The F-word
I am not prone to swearing. Perhaps it was my Protestant upbringing, the inner commandment that “Thou shalt be a good example to others,” or the visual of the little old ladies in my church shaking their coifed hair and furrowing their bushy brows in my direction with a look of utter horror on their faces that has kept me away from profanity. However, with a last name like “Dam,” it was kind of hard not to “swear” (sort of) on a daily basis.
Shortly after I got married and changed my last name from Dam to Van Huizen, I got a job in a Christian high school, where my maiden name was unknown to most of my colleagues. At one particular staff meeting, my colleagues and I were trying to set a date for the annual staff Christmas party. People were suggesting a bunch of different dates, and at one point I said, “Oh, I can’t go that day, I’ve got my Dam Christmas.”

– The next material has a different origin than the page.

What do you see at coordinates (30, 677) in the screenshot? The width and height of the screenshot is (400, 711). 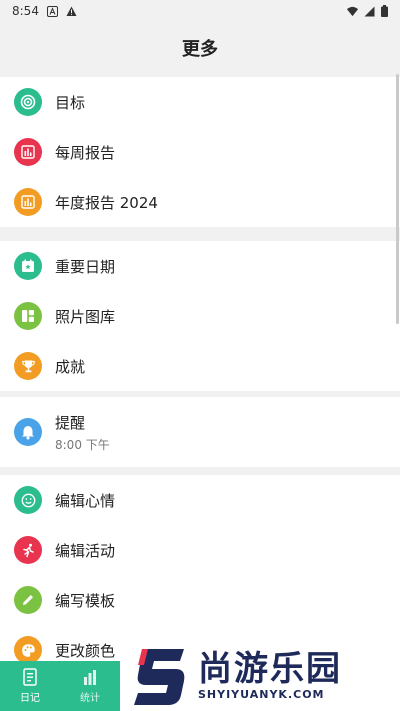 I see `diary-icon` at bounding box center [30, 677].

Dam, as in beaver dam. As in my maiden name.
One of the staff members literally gasped out loud when I made that comment. He gasped. Like I had committed an unpardonable sin.
It took me a moment to realize what had transpired before I started to fumble and mumble, saying, “Oh, ‘Dam’ is my maiden name . . . I meant my Dam family Christmas, as in the Dam side of my family, not the swear word. . . .” Fumble-mumble. Fumble-mumble.
Oh, how I miss that last name.
My point is that that I don’t swear too often. And I especially have a dislike for the F-word. You know which one I’m talking about.
Fear.
Okay, so I admit it’s not a swear word, but it should be. It really should. Because fear is harsher than any other swear words I know. It’s slippery and conniving, paralyzing, and it knows how to hit its target.
Appeal to anxiety
I know fear. I know it well. It’s always on the tip of my tongue, on the tip of my heart, often driving me in directions I don’t want to go, saying things I don’t want to say, making decisions that cause me to live my life small, targeting me at my core.
I come by fear honestly. Being the cautious, OCD-ish type, I have often been both boggled and jealous of those who live life jumping into the waters with no life jacket on. I find them brave, free, and, yes, sometimes . . . stupid. It’s like they just run off a cliff, worrying about the consequences later (which is where the stupid part comes in).
But at least they jumped. They experienced. They (hopefully) learned from their mistakes. They don’t live, in the words of my wise friend, in “supplication to fear.”
What a great word to use.
Supplication. It’s a religious word; it connotes the idea that one is laid down prostrate before it, begging for it to let go, to loosen its grasp.
I can honestly say I have spent a lot of my life in supplication to fear. And that is hard for me to admit. Because I grieve over the waste of “living.” Even as I write these words, I can feel the grip of fear on my life, the little devil on my shoulder with furrowed brows, whispering words that cause me to avoid or become numb.
Tomorrow, a new year begins. And, admittedly, I’m afraid to make any new year’s resolutions. My track record isn’t so great. My will power isn’t very strong. Fear takes up a wide space in my heart, and I have bowed to its presence a lot.
And I probably will again.
But perhaps this is the year to begin telling fear to F-off (and by that I mean, “Fall off the face of the earth”). In the words of my wise friend: “I like the idea of being open and free enough . . . to eat up all your fears . . . and to just embrace the journey. In my own way, I like to eat fear up, and taste it in all its bitterness and frenzy and then, when it has settled in me, just keep walking.”